- Country: UK
- Location: St Helens, Merseyside
- Coordinates: 53°26′02″N 2°41′18″W﻿ / ﻿53.4340°N 2.6883°W
- Status: Decommissioned and demolished
- Commission date: B: November 1958
- Decommission date: A: 31 October 1981 B: 1989
- Owners: Central Electricity Generating Board National Power
- Operator: As owner

Thermal power station
- Primary fuel: Coal
- Turbine technology: Steam
- Chimneys: A: 2 B: 1
- Cooling towers: A: 2 B: 3
- Cooling source: Cooling towers

Power generation
- Annual net output: A: 272.4 GWh (1971–2) B: 500 GWh (1971–2)

= Bold Power Station =

Former power stations

Bold Power Station refers to a series of two coal-fired power stations in Bold near St Helens, Merseyside, North West England. They were closed, decommissioned and demolished between 1981 and 1992, and a housing estate now occupies the site.

==History==
Bold A and B Power Stations were coal fired, with a direct coal conveyor belt link from a washery at the colliery. This fed either directly to coal bunkers in both stations or to a stocking area. The extensive rail sidings were utilised for coal delivery, either from Bold Colliery or from other collieries via the main Liverpool to Manchester Lines.
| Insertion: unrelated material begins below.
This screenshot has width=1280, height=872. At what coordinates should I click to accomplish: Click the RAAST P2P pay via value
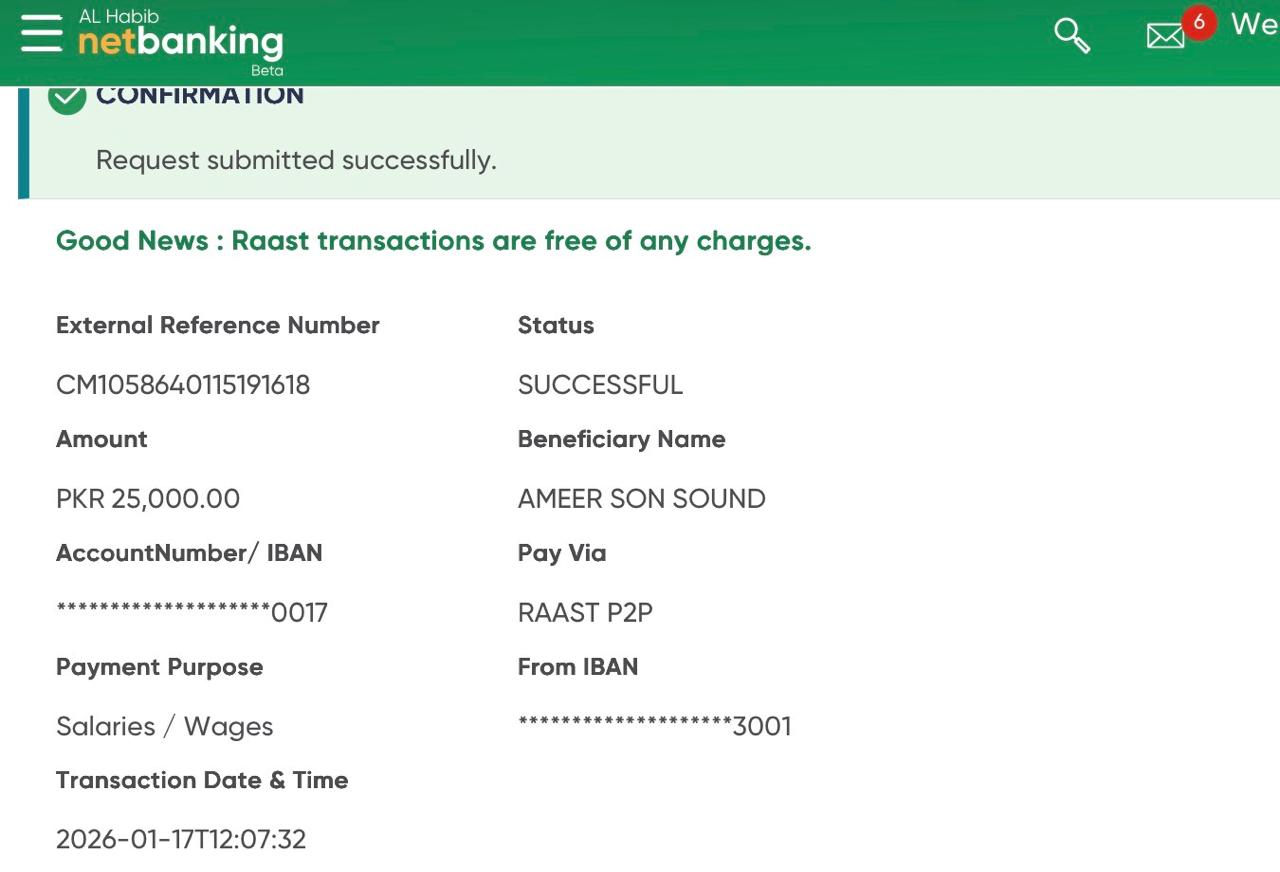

The coal from Bold Colliery was deep mined and therefore costly to recover. In later years, due to commercial reasons, the main coal supply became mostly by road from either Yorkshire or Scotland.

The 'A' power station had an installed capacity of 120 MW. It consisted of four 30 MW two-cylinder turbines/alternators manufactured by Metropolitan-Vickers and Associated Electrical Industries (AEI). No.3 M/C was installed with the first direct water-cooled alternator. Steam was supplied from four Yarrow & Co. coal-fired boilers with tangentially fired tilting pulverized fuel burners, with 3no type LM13 table mills made by International Combustion of Derby.

The 180 MW 'B' power station was installed with three Fraser & Chalmers 60 MW machines. It used a central unit control system with the turbine/hydrogen cooled alternators manufactured by the General Electric Company (GEC). As with 'A' power station, No.3 alternator was a prototype direct water-cooled machine. The coolant water was fed via glass tubes on the three-phase connections. Each unit had boilers manufactured by John Thompson of Wolverhampton, each using two suction ball mills each with two exhausters, these feeding to twelve front wall pulverized fuel burners. The boilers were rated at 550,000 lb/hr (69 kg/s) and fed steam at 900 psi/900 degrees Fahrenheit (62.06 bar and 482 °C) directly to each turbine/alternator. The station had some unusual features for the time. Firstly in using water from the local sewage treatment works for cooling purposes and secondly in having a dry ash handling system.

The electricity output from Bold A was as follows:

Bold A electricity output 1955–79, GWh
| Year | 1954 | 1955 | 1956 | 1957 | 1958 | 1961 | 1962 | 1963 | 1967 | 1972 | 1979 |
|---|---|---|---|---|---|---|---|---|---|---|---|
| Station output, GWh | 20.30 | 174.796 | 352.722 | 344.673 | 551.88 | 525.0 | 508.9 | 722.1 | 524.7 | 272.41 | 157.78 |
| Thermal efficiency, % | 23.16 | 25.61 | 26.59 | 26.46 | 26.52 | 25.96 | 25.45 | 25.60 | 24.58 | 22.67 | 22.75 |

The electricity output from Bold B was as follows:

Bold B electricity output 1961–82, GWh
| Year | 1961 | 1962 | 1963 | 1967 | 1972 | 1979 | 1982 |
|---|---|---|---|---|---|---|---|
| Station output, GWh | 935.22 | 846.5 | 971.4 | 967.977 | 499.825 | 639.851 | 600.314 |
| Load factor, % | 63.6 | 57.5 | 66.01 | 65.8 | 33.9 | 43.5 | 40.8 |
| Thermal efficiency, % | 28.41 | 28.54 | 28.50 | 28.26 | 26.07 | 639.851 | 27.99 |

The Bold area was the site of Bold Colliery, with Bold A and B Power Stations on adjacent land. These power stations had a total electricity generating capacity of 300 megawatts (MW). At the time of completion, between 1958 and 1960, they were the largest such generating facility in the north west. Bold "A" Station closed on 26 October 1981. Bold "B" continued to run until the late 80's after it was privatised from the Central Electricity Generating Board to National Power. The B Station closed in 1991 and was soon after demolished, with the site’s 3 cooling towers and chimney demolished on the 29th March 1992. The site has since been redeveloped for housing and public open spaces. Other industry in the area included a large engineering works which is now an industrial estate.